*Passage provided*.

• • •

Experts & Gurus No, Professionals Yes

When I first opened Shankmann’s rant entitled “Why I Will Never, Ever Hire a ‘Social Media Expert,’” I vowed not to dignify it with a response or a link…. D’oh!

I’m no social media expert, but as an SEO professional I know what is like to work ethnically and methodically in an industry with a sometimes-shoddy reputation. Like social media, SEO has its fly-by-nights and pretenders, but it also has experienced professionals with real results to boast. Instead of tearing down an industry, we need to educate businesses on what constitutes expertise in an industry.

Hint: It’s not calling yourself an “expert.” On that point I agree with Shankmann. You would never expect to make a friend by walking up and saying that you’re super cool, because friendship is in the actions you take. You have to prove you’re super cool and friend-worthy. It’s the same with social media, SEO and every other profession. Prove your expertise, don’t claim it on a business card. Ick.

• • •

*Stated exercise 1*.
In the post on hiring social media experts, what profession does the writer say they work in?
*Stated exercise 2*.
From the post on hiring social media experts, quote the passage starting at "When I first" and ending at "in an industry.".
The data that comes next isn't needed for anything here.

*Rows*.
• • •

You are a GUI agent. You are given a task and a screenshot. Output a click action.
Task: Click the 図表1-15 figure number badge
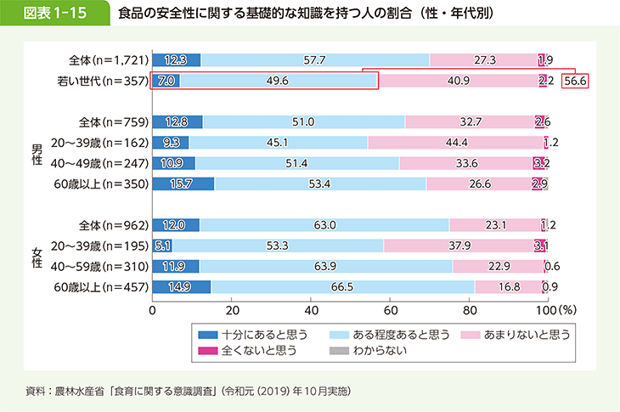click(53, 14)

• • •

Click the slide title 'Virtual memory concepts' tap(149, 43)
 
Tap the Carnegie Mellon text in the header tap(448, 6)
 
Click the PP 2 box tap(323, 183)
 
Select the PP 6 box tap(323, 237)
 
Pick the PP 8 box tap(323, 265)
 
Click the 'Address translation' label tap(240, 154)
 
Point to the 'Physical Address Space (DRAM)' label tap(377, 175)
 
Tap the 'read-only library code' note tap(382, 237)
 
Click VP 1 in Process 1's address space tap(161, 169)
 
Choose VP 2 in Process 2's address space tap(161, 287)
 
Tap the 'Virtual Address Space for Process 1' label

• • •

*Exercise result 1*.
The writer is an SEO professional.

*Exercise result 2*.
When I first opened Shankmann’s rant entitled “Why I Will Never, Ever Hire a ‘Social Media Expert,’” I vowed not to dignify it with a response or a link…. D’oh!

I’m no social media expert, but as an SEO professional I know what is like to work ethnically and methodically in an industry with a sometimes-shoddy reputation. Like social media, SEO has its fly-by-nights and pretenders, but it also has experienced professionals with real results to boast. Instead of tearing down an industry, we need to educate businesses on what constitutes expertise in an industry.